Novel genetic aberrations in breast phyllodes tumours: comparison between prognostically distinct groups.

Phyllodes tumours of the breast are uncommon fibroepithelial neoplasms which pose management challenges due to difficulties in accurate prediction of clinical behaviour, as histological assessment has its limitations. Molecular studies have improved the understanding of these rare tumours but such findings are scant. We aimed to investigate genetic aberrations in phyllodes tumours stratified according to clinical behaviour, to identify potential genes contributing to disease progression. Twenty phyllodes tumours were separated into prognostically distinct categories depending on whether they had recurred/metastasized within the follow-up period.

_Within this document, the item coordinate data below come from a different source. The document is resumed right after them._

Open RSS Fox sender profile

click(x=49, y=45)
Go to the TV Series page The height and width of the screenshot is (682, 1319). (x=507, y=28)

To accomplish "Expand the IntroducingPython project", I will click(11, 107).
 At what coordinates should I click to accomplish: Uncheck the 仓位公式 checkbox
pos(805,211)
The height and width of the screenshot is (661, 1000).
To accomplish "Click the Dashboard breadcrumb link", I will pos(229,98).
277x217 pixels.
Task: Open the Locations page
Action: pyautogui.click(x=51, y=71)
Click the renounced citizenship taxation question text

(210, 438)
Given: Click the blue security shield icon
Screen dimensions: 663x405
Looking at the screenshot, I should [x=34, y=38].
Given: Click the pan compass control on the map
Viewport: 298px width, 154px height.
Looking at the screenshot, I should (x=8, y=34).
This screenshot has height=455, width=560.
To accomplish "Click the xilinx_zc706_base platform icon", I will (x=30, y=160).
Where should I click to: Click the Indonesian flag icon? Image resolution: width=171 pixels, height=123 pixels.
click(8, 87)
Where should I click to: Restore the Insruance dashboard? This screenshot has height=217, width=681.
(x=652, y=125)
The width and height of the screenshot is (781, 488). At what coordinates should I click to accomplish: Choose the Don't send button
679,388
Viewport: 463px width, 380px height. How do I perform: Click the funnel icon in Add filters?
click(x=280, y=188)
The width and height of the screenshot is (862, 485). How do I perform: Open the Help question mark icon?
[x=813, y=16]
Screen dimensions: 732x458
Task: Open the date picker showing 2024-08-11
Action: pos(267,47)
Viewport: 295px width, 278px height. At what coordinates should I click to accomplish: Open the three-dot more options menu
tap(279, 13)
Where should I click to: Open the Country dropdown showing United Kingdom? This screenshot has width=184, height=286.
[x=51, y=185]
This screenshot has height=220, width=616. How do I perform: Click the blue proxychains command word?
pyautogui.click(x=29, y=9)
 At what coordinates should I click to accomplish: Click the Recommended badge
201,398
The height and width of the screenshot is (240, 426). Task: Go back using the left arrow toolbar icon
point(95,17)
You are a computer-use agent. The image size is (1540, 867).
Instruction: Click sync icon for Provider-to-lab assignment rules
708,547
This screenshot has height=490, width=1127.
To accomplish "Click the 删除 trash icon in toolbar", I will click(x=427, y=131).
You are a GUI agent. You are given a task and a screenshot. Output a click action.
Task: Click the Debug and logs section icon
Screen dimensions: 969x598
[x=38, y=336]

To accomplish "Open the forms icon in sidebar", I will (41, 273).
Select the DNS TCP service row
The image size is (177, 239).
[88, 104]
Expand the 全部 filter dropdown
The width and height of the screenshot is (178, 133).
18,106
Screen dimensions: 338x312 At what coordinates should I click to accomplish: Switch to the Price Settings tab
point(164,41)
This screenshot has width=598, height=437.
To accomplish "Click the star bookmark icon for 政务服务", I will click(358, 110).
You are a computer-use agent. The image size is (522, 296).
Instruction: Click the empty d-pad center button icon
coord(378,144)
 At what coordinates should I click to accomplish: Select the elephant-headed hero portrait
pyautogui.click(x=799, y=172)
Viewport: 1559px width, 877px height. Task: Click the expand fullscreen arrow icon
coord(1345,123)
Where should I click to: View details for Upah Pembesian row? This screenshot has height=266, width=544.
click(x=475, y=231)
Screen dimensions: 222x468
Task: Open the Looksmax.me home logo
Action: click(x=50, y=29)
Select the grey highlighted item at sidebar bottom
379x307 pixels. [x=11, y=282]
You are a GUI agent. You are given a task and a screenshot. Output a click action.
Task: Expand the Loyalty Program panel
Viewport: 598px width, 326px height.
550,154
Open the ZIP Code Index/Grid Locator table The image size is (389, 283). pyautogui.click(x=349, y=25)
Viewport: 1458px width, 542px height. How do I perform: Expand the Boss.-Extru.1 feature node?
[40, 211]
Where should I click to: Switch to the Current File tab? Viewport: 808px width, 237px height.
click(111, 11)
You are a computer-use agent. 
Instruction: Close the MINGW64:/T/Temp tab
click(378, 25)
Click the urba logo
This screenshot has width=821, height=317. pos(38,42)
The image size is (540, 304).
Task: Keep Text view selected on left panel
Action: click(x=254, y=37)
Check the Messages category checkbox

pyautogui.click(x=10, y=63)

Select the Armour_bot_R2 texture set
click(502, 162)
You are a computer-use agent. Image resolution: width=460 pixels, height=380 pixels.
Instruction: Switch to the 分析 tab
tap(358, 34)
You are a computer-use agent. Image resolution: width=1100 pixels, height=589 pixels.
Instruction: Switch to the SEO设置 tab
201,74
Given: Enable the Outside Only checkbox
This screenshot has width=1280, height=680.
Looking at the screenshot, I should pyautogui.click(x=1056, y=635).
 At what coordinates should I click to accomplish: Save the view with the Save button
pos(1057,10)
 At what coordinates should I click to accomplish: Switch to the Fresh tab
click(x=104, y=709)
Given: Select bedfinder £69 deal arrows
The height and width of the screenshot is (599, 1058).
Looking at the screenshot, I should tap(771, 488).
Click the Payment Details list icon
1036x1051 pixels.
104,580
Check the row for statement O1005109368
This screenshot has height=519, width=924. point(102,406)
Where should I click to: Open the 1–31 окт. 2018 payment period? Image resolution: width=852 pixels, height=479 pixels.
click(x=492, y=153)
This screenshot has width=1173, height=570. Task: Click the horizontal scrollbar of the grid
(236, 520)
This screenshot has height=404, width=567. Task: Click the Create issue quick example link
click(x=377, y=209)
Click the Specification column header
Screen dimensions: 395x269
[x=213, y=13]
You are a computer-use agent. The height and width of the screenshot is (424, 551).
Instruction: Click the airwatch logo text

DNA extracted from FFPE materials was subjected to Affymetrix OncoScan™ FFPE Express molecular inversion probe microarray platform for analysis of copy number changes and mutational status. Results were cross validated with Sanger sequencing, FISH and immunohistochemistry. A higher number of chromosomal aberrations were observed in cases which recurred/metastasized, with median events of 19 compared to 3.5 in cases which did not recur/metastasize. High-level amplification and homozygous deletions were detected exclusively in the former group. Regions of high-level amplification included MDM4 (1q32.1), RAF1 (3p25), EGFR (7p12) and PDZD2 (5p13.3). EGFR amplification was confirmed on FISH and accompanied by intense EGFR immunostaining. Regions of homozygous deletion included CDKN2A (9p21) and MACROD2 (20p12.1). Homozygous deletion of 9p21 which involved CDKN2A was accompanied by loss of protein expression. No mutations were identified in all samples. These findings provide insights into identifying target genes and pathways exploited by phyllodes tumours, which would aid future development of individualised therapy.